Media Asuransi, JAKARTA – Permintaan nikel yang berpotensi masih menjanjikan ke depan membuat Mirae Sekuritas mempertahankan rekomendasi overweight untuk sektor pertambangan logam.
Melalui Daily Write Up bertajuk Metal Mining (Maintain/Overweight) – 2H22 outlook: Attractive opportunity, analis Mirae Sekuritas, Juan Harahap, mengatakan bahwa berdasarkan studi yang dia lakukan tentang resesi baru-baru ini di AS pada tahun 1990, 2000, 2008, dan 2020, Juan melihat harga nikel turun setiap saat, berkisar 7,4%-67,4% dengan rata-rata -32,5%.
“Perhatikan bahwa penurunan harga nikel terbesar terjadi selama resesi 2008. Kami juga mencatat bahwa harga nikel sudah turun 123,6% dari level puncaknya pada 2022F. Oleh karena itu, kami percaya pelemahan harga nikel dari potensi resesi AS sudah diperhitungkan,” katanya.
|Baca juga: Eropa Serbu Batubara Indonesia, Seminggu Harga Naik 20%
Dia menjelaskan, industri nikel Indonesia berkembang pesat setelah pemerintah menerapkan larangan ekspor bijih nikel pertama pada tahun 2014. Juan yakin industri ini akan terus tumbuh di masa depan mengingat pemerintah menargetkan 30 smelter nikel beroperasi pada 2024 (2020: 19 smelter).
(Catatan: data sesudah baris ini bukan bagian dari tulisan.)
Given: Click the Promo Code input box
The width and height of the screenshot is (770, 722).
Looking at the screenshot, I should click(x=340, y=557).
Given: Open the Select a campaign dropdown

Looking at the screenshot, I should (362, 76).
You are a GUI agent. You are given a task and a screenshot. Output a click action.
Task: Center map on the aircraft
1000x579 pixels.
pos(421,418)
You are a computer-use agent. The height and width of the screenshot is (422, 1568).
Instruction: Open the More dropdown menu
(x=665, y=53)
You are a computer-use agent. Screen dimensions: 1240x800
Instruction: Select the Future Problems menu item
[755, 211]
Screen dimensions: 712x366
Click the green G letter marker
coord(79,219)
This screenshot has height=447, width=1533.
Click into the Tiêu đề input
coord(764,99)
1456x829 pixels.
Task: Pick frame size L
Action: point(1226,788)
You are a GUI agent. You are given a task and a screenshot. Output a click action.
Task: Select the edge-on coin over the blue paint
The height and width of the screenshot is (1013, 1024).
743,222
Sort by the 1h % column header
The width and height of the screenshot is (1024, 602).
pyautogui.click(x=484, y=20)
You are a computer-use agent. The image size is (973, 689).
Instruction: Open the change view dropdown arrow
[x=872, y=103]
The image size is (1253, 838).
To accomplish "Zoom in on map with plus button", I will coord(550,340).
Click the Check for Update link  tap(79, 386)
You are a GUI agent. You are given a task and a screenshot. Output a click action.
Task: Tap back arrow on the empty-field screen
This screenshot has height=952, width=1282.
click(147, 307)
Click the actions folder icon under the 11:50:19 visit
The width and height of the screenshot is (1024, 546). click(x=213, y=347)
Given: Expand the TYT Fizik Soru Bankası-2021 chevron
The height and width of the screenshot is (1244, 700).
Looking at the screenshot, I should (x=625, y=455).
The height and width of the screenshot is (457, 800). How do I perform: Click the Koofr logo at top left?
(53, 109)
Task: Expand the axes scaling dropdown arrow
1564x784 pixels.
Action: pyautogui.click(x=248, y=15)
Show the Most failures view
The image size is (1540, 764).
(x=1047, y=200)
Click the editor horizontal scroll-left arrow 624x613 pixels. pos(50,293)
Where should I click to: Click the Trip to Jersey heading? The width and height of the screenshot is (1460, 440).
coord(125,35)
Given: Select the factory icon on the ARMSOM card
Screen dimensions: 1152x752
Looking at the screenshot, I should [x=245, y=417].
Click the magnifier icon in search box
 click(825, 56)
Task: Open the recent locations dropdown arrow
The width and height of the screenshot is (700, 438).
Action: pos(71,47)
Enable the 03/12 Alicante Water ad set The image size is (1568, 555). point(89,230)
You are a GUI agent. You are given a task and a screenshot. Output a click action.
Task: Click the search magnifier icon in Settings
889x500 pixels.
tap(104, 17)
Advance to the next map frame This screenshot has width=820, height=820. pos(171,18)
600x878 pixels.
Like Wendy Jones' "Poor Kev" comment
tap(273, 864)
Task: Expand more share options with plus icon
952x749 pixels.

Sebagai hasil dari ekspansi agresif ini, pemerintah memperkirakan produksi nikel mencapai 2,6 juta ton (+12,5% yoy) pada tahun 2022, di mana produk Nickel Pig Iron (NPI) diperkirakan akan meningkat sebesar 25,0% yoy. Perhatikan bahwa Indonesia telah menyalip China untuk menjadi produsen NPI terbesar di dunia pada tahun 2020.
Secara keseluruhan, Juan memperkirakan pasar nikel global akan tetap defisit pada tahun 2022 dan berubah menjadi surplus pada tahun 2023 didukung oleh pertumbuhan kapasitas yang kuat dari nikel kelas II di Indonesia. Namun, dia melihat pasar nikel global dapat kembali mengalami defisit pada tahun 2025, didorong oleh pertumbuhan permintaan yang kuat dari segmen baterai EV.
“Kami mempertahankan rekomendasi overweight di sektor pertambangan logam Indonesia. Kami percaya permintaan nikel masih menjanjikan di masa depan mengingat: 1) potensi permintaan yang kuat dari industri baja nirkarat; 2) risiko terbatas terkait pelemahan oleh resesi di US; dan 3) potensi permintaan yang besar dari sektor EV.”